CVD, all cardiovascular disease events; CHD, all coronary heart disease events; UAC, urine albumin–creatinine ratio; MET, metabolic equivalent; WC, waist circumference; HOMA, homeostasis model assessment; HDL, high-density lipoprotein; Trig, triglycerides; SBP, systolic blood pressure.
In women, metabolic syndrome appeared to be less predictive of CVDA (adjusted HR, 1.85–2.20) and CHDA (adjusted HR, 1.63–2.43) as compared to men (Table 6). EGIR-metabolic syndrome was least predictive of both CVDA and CHDA in women. The unadjusted AUCs for the NCEP, AHA, WHO, IDF, Con-IDF, and Con-AHA definitions in females were not statistically different (0.609, 0.619, 0.607, 0.605, 0.612, and 0.612, respectively), but were uniformly higher than EGIR-metabolic syndrome (0.575). AUCs for CHDA followed a similar trend.
Stroke
Males
The adjusted risk of stroke rose significantly with each SD rise in WC (50%), log HOMA (56%), SBP (117%), and log UAC (77%) (Table 4). The wider confidence intervals seen reflect the relatively smaller number of events noted in the population. When adjusted for all metabolic syndrome components together in the final model, only SBP and abdominal obesity showed a trend toward association. In men, stroke risk was predicted to a similar extent by all metabolic syndrome definitions (OR=3—4) except for EGIR, which exhibited a weaker association (HR, 2.16) (Table 6).
Females
Each SD increase in log HOMA, SBP, and log UAC was associated with a 33%, 48%, and 51% increase in strokes, respectively (Table 5). When adjusted for other metabolic syndrome components, only SBP and log UAC were noted to be associated with stroke. Stroke in females was best predicted by the WHO (HR, 1.98) definition in this study (Table 6).
Mortality
IDF-metabolic syndrome alone was associated with a modest but significant increase in risk of death in males (HR, 1.50). None of the usual metabolic syndrome components or definitions appeared to be associated with an increased risk of ACM in males or females in this study. It is noteworthy that microalbuminuria, which is a basic tenet of the WHO criteria, was associated strongly with all outcomes including ACM (irrespective of gender), even after being adjusted for other metabolic syndrome components.
Discussion
The data presented here allow us to draw the following conclusions in a gender-stratified, healthy multiethnic U.S. population:
The newer consensus criteria (Con-IDF and Con-AHA) correlate very well with IDF and AHA criteria, substantially with the NCEP criteria, and moderately with the EGIR and WHO criteria in both genders.
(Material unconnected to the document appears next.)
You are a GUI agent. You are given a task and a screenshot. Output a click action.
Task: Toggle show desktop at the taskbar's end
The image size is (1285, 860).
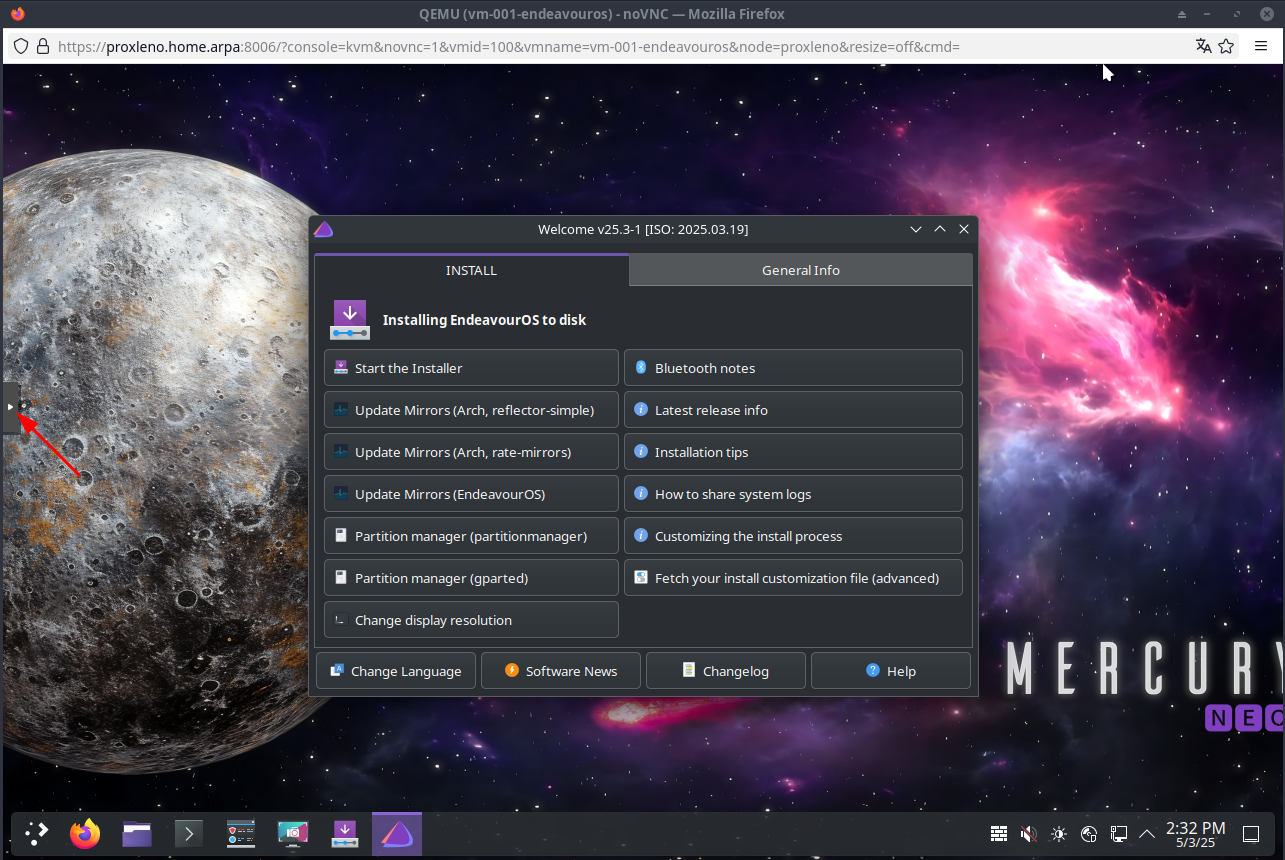click(x=1251, y=834)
In men, all constitutive metabolic syndrome components are continuously and strongly associated with CVDA/CHDA on multivariate analyses. In women, on the other hand, HDL and triglycerides did not appear to be associated with short-term CVDA/CHDA risk.
Stroke risk in men is continuously associated with WC, insulin resistance, and SBP. In women, this association was noted only with insulin resistance and SBP.
Metabolic syndrome or any of its usual components were not associated with an adjusted risk of short-term all-cause mortality in either gender. The only exception to this observation was the IDF definition in men.
Regardless of gender, microalbuminuria was continuously and strongly associated with CVDA, CHDA, stroke, and ACM.
All metabolic syndrome definitions, including the consensus criteria, are more or less similarly associated with a higher risk of CVDA and CHDA outcomes in both genders, except the EGIR and WHO definition in males and EGIR alone in females, which were less predictive of events. Metabolic syndrome was noted to be strongly associated with risk of stroke only in males; a weaker but significant association with WHO-metabolic syndrome was noted in women.
Prevalence of metabolic syndrome
Our study noted a higher prevalence of metabolic syndrome as compared to prior population-based studies.15,16 A previous study using the National Health and Nutrition Examination Survey (NHANES) data (1988–1994), noted a prevalence (NCEP-metabolic syndrome) of 21.8% and 23.7% in males and females, respectively, much lower than the 29.23% and 36.56% noted in the MESA cohort. The higher prevalence can be explained by the relatively older population studied and the increasing trends in obesity and WC in the U.S. population.17,18 In fact, the average WCs noted in our study are similar to the NHANES data for the year 2001–2002.18 It is also interesting to note that the prevalence of metabolic syndrome was higher in females in comparison to males in this study. Previous population-based studies have shown a slightly higher prevalence of metabolic syndrome in males. Studies have shown that obesity has risen rapidly in females over the past decade, with a 61% rise in obesity incidence between 1991 and 2000.19 The NHANES data for 1999–2001 showed an increase prevalence of metabolic syndrome in females.20 Therefore, the higher prevalence might be indicative of a nationwide obesity epidemic affecting females disproportionately. The higher prevalence of metabolic syndrome in Hispanics, as noted our study, has been previously reported.20,21 The Con-IDF criteria were associated with the highest prevalence of metabolic syndrome.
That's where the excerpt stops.